Wednesday, Apr. 26, 2000

Why Mother Nature Should Love Cyberspace

By Chris Taylor

A massive environmental catastrophe is predicted, but help arrives in the form of new and utterly unexpected technology. America in the 21st century? No, London in the 19th. Some apocryphal Victorian, so the story goes, looked at the rate at which the number of horses on city streets was increasing and assured his peers that their capital would soon be knee-deep in horse manure. He got it wrong, largely because he failed to predict the imminent rise of the automobile. That brought its own problems, of course, but the point was that Victorians were blindsided by the future--which, as any would-be Cassandra soon learns, is seldom what it appears to be.

Think for a minute: Is there a technology right under our noses that will make many of our own environmental fears moot? Yes, there is. It's called the Internet. According to scores of studies, the dotcom revolution is already starting to have a profound impact on the way industry affects our world.

In the past two years alone, here's what has happened: more people are working from home; companies are using business-to-business (B2B) websites to coordinate their supply chain more efficiently; inventories are lower, meaning warehouses are emptier; and although the paperless office has failed to arrive, online habits are reducing paper needs by millions of tons. "We're still going to have to clean up the environment," says Joseph Romm of Washington's Center for Energy and Climate Solutions. "But the Internet is allowing a type of growth that uses energy and resources better."

You may scoff: Am I really going to save the planet by buying books on Barnesandnoble.com rather than Barnes & Noble at the mall?
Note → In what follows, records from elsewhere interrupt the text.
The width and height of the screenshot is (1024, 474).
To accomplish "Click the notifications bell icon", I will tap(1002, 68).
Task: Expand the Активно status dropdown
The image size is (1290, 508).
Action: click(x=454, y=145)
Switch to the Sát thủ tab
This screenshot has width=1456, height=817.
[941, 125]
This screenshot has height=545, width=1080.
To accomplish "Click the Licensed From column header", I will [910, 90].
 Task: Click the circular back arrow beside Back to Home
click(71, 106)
Actually, you just might. A book purchased online costs about one-sixteenth the energy of one bought in the store. For starters, it takes about 0.1 gal. (0.4 L) of fuel to ship an average 2.5-lb. (1.1-kg) book, whereas your average trip to the mall uses up 1 gal. (3.8 L) of gas. One minute spent driving, in general, uses the same amount of energy as 20 minutes' worth of time sitting at home with your computer.

Then there's all that waste from real-world stores, which need heating and lighting. Online retailers that employ nothing but warehouses have about eight times the number of sales per square foot of space used. According to the Organization for Economic Cooperation and Development, the Internet could make 12.5% of retail space superfluous. That would save around $5 billion worth of energy every year. For everything you buy with a point and a click, the planet thanks you.
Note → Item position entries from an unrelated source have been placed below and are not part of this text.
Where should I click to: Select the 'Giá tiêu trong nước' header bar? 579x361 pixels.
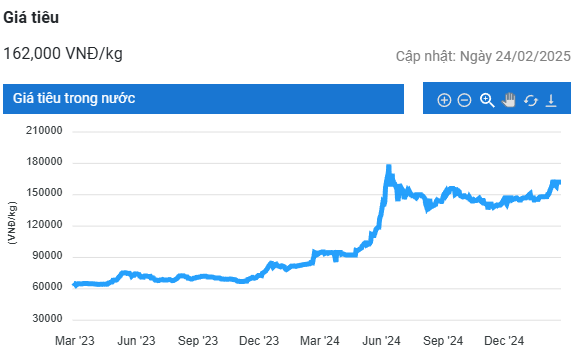(x=203, y=99)
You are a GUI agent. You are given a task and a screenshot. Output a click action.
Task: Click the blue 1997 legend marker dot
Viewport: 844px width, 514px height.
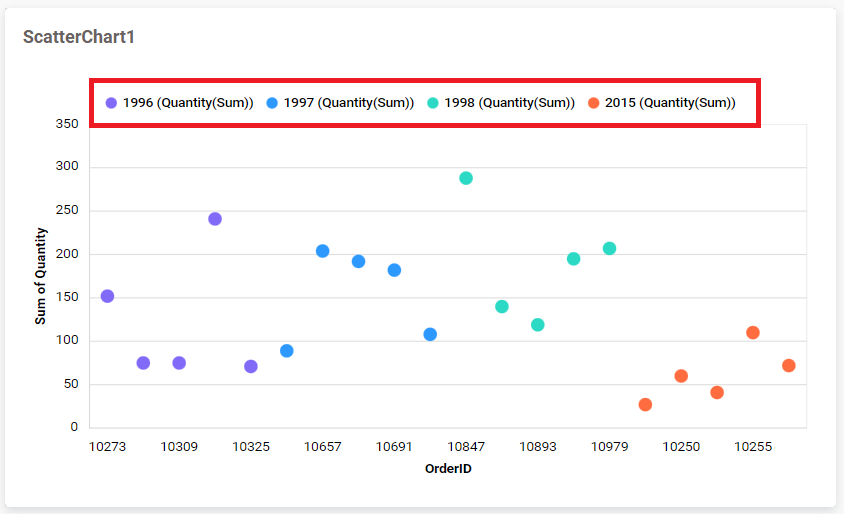(272, 103)
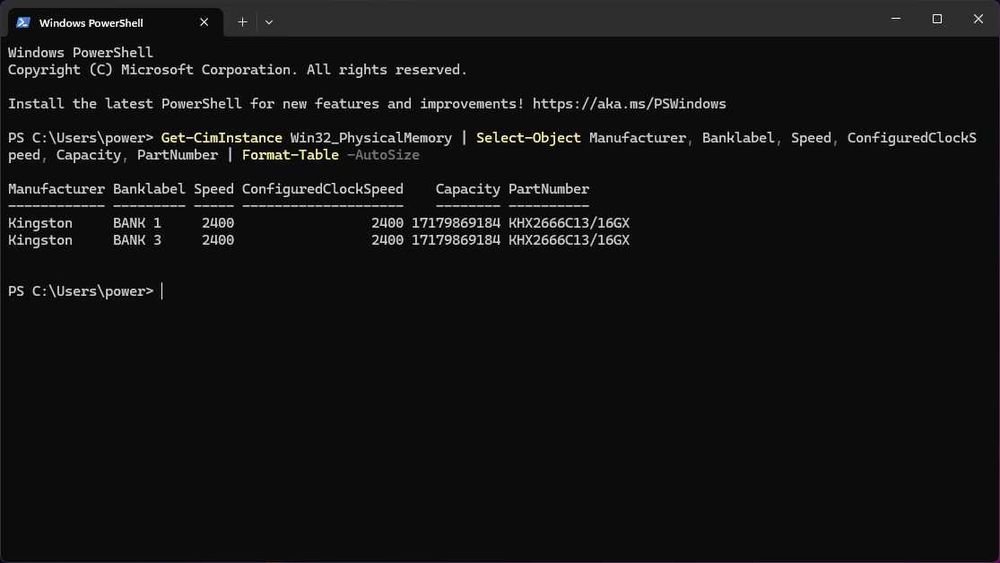This screenshot has width=1000, height=563.
Task: Click at the blinking prompt cursor
Action: [x=162, y=291]
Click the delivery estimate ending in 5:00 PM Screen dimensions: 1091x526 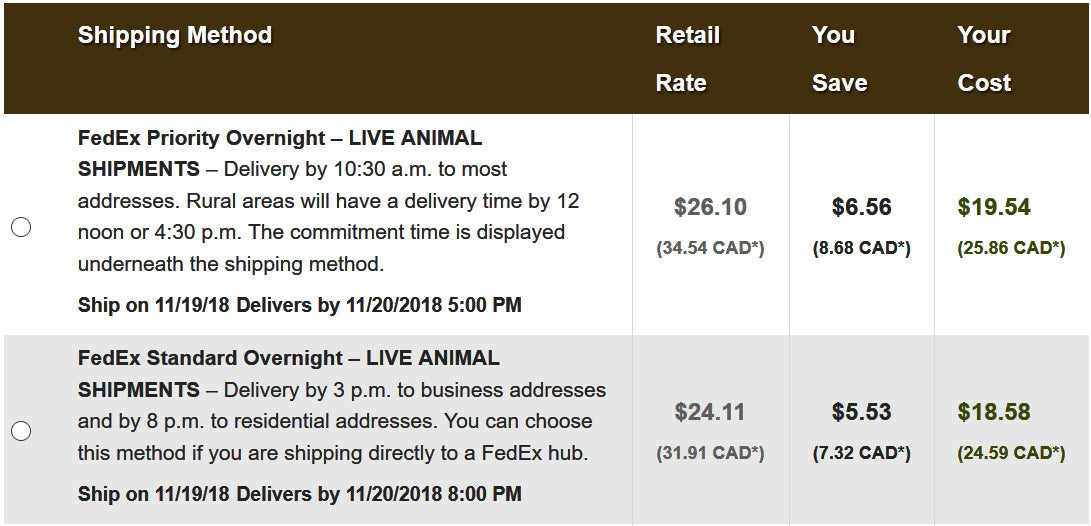[300, 305]
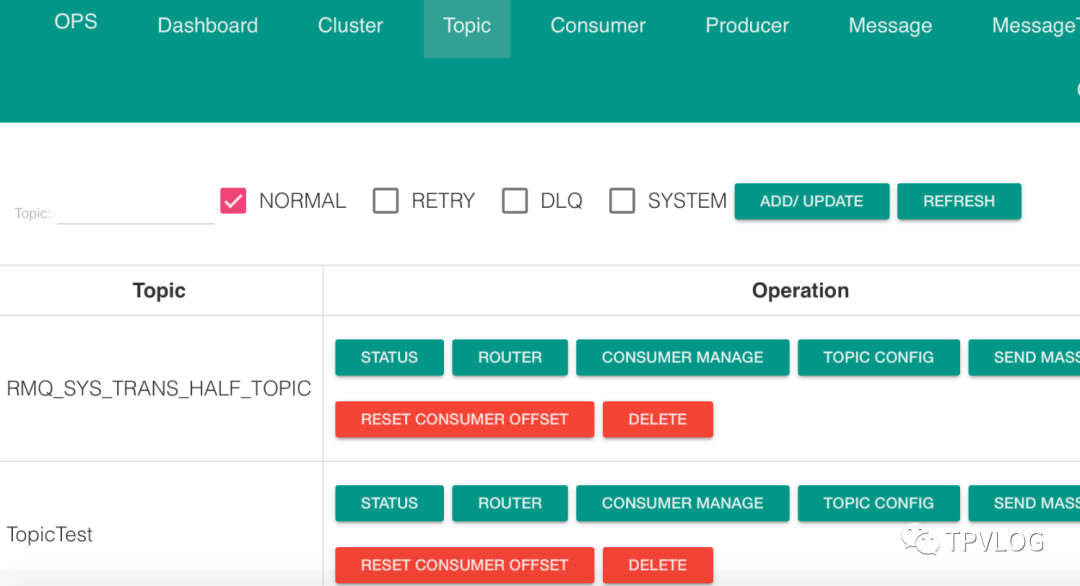Select the Topic navigation tab
The height and width of the screenshot is (586, 1080).
point(467,26)
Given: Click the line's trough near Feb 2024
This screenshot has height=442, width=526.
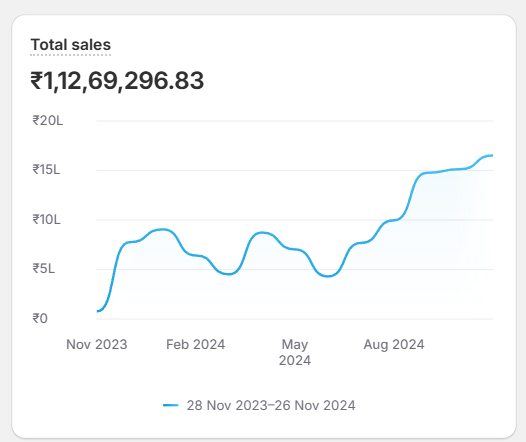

The same goes for each newspaper, magazine, catalog and phone directory you read online. A study by the Boston Consulting Group says the Internet will reduce worldwide demand for paper about 2.7 million tons a year by 2003, and this is going to happen despite the fact that we're actually using more paper in our offices than ever. So where do the savings kick in? Well, think about all those letters to Grandma you would send by post if it weren't easier to e-mail her. Or all those catalogs Lands' End doesn't need to send because it's doing such a roaring trade online. Or newspapers. Worldwide, $27 billion in advertising will be siphoned away from your daily read and onto the Internet during the next five years, according to Forrester Research. That includes the 15% of all classified ads--cars, homes and lonely hearts--that are moving online. Your Sunday paper may never feel quite so weighty again. (Whether magazines like the one you're holding will shed a few grams remains to be seen.)

Consider the tremendous savings now that millions of us are able to work from home--or at least, dial into the office more than we drive there. After all, your refrigerator's always on; the heating is always on in the winter. You might as well be there, especially with lightning-fast broadband Internet connections. In the past three years there has been a 12% increase in the number of home-run businesses in the U.S. (not counting folks who quit their job to become full-time auction jockeys on eBay). As for the rest of us working stiffs, our firms may soon be grateful for the time we spend telecommuting. Some are already regulating electricity in their offices remotely, darkening unused areas and saving a ton of cash on energy bills.

The ease of e-commerce can also be a curse. If you demand overnight shipping on those books, it'll take six times the amount of fuel to get them to you as would normal delivery, thanks to jet-fuel costs. But environmental groups welcome the Net's energy efficiency. Says Ned Ford of the Sierra Club's energy committee: "Almost anybody who uses the Internet on a regular basis will feel the savings occurring." Given time, we might start to think of malls and offices as the 20th century version of horse manure--an unpleasant threat that, all of a sudden, got cleaned away.